■ **INFORMATION**
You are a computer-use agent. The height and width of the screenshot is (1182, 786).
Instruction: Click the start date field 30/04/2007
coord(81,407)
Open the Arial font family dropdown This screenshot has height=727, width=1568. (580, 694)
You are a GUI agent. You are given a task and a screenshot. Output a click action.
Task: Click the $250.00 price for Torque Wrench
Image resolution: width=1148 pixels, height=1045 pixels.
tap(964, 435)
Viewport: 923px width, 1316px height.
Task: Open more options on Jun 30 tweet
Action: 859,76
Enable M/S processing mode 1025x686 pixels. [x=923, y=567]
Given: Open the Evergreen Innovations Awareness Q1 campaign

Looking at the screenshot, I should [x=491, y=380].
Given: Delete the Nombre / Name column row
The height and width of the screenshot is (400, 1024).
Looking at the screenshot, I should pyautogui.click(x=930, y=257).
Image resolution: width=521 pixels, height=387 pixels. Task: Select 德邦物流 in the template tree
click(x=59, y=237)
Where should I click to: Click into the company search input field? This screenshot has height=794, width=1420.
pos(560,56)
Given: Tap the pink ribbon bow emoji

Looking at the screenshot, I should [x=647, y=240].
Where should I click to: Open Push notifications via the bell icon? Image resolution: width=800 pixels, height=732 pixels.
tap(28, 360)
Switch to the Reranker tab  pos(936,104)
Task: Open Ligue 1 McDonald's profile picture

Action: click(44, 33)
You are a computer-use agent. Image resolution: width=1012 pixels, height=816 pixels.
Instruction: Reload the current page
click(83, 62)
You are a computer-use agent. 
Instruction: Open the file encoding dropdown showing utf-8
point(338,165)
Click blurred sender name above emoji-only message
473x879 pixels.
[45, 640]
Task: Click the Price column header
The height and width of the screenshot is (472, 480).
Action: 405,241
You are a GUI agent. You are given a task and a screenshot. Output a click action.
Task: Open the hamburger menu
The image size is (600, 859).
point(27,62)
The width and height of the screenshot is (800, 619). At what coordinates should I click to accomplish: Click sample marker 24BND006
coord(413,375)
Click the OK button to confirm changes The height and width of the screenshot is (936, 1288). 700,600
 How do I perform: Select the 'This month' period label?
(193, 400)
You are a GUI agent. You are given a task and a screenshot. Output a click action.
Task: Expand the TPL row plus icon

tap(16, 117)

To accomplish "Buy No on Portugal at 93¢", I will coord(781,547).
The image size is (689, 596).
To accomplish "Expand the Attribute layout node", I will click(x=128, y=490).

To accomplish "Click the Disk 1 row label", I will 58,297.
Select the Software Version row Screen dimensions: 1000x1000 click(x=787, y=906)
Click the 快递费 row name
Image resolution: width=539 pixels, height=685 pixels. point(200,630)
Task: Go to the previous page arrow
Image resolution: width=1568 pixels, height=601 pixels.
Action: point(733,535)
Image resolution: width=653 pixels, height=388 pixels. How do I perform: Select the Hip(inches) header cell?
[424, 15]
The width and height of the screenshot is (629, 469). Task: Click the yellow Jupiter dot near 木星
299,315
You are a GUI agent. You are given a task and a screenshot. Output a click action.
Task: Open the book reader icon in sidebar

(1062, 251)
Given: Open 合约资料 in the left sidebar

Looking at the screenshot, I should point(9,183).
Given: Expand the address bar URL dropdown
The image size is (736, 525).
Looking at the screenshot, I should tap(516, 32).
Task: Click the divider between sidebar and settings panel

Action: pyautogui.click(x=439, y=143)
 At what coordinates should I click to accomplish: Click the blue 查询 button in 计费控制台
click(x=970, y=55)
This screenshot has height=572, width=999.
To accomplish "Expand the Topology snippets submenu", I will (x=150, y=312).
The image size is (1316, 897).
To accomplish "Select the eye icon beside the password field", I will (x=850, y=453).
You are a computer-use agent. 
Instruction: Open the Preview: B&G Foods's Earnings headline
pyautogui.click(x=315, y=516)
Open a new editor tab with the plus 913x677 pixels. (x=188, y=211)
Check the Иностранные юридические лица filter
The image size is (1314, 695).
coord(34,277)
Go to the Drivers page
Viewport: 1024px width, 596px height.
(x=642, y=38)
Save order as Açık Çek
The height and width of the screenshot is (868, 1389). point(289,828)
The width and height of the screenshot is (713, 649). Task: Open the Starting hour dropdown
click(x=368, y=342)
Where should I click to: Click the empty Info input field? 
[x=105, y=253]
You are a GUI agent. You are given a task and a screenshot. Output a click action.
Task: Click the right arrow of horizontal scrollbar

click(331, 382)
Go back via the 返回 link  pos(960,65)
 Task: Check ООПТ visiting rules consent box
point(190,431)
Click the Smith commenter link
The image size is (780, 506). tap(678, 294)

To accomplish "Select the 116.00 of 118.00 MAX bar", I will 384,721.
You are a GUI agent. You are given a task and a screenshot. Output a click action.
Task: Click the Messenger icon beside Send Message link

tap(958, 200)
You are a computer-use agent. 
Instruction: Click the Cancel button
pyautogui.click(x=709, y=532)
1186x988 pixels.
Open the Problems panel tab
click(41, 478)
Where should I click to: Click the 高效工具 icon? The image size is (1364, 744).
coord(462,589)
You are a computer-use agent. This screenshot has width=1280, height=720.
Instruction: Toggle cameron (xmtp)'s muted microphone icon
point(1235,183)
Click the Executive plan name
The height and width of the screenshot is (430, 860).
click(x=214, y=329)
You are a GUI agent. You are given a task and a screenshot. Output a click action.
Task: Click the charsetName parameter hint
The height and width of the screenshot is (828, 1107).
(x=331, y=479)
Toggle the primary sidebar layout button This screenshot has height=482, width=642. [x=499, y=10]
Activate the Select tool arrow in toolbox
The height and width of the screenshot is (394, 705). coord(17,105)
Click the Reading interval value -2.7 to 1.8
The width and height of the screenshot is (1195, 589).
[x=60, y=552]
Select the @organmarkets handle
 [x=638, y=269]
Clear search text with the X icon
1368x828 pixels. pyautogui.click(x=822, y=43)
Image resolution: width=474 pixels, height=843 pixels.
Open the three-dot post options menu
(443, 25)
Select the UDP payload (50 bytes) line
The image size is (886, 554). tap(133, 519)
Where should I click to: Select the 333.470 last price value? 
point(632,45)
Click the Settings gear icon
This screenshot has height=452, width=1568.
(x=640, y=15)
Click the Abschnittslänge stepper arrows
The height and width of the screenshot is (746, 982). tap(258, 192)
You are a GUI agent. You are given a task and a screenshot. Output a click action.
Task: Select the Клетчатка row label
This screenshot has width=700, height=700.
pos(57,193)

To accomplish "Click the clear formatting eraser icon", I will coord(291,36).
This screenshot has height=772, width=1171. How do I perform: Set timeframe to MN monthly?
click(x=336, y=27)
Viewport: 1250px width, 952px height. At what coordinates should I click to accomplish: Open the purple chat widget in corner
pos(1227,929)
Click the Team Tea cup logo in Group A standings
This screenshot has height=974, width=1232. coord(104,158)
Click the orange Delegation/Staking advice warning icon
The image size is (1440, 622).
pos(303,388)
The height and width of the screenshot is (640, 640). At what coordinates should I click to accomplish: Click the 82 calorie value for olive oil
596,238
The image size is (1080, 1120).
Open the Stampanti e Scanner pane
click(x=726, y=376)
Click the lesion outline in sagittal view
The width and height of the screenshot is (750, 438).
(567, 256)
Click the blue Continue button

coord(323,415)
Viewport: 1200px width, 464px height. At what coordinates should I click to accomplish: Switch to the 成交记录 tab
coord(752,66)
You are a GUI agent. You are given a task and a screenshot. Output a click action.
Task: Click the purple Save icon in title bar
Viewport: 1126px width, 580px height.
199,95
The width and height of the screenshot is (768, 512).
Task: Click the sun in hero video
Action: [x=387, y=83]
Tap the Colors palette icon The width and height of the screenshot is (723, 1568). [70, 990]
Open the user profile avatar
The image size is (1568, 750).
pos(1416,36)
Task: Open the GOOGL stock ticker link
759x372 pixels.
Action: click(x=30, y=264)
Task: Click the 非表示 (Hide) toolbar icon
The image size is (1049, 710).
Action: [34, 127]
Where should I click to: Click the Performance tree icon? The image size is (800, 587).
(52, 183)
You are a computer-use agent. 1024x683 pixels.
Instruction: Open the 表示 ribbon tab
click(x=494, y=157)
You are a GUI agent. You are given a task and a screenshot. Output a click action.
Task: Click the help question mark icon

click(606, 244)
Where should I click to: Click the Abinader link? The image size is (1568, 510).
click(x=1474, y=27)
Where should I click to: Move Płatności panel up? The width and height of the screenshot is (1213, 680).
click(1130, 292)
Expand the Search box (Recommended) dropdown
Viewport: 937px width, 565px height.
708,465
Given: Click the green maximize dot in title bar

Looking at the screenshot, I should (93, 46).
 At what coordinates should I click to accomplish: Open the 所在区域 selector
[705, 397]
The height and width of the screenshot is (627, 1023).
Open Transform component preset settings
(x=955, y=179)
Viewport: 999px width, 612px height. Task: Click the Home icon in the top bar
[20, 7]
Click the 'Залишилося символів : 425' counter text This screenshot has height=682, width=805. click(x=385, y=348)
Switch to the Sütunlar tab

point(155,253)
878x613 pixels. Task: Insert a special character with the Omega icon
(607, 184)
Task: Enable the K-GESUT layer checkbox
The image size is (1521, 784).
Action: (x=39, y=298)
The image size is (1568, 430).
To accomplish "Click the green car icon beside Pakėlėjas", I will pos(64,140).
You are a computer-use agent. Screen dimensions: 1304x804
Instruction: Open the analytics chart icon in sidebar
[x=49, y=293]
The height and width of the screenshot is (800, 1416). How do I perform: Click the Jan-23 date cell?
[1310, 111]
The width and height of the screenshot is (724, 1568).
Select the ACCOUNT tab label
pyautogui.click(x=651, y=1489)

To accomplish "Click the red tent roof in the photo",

■ **WHAT YOU SHOULD DO**
From the material, report only how many lines include the word "computer".

■ **EXERCISE SOLUTION**
8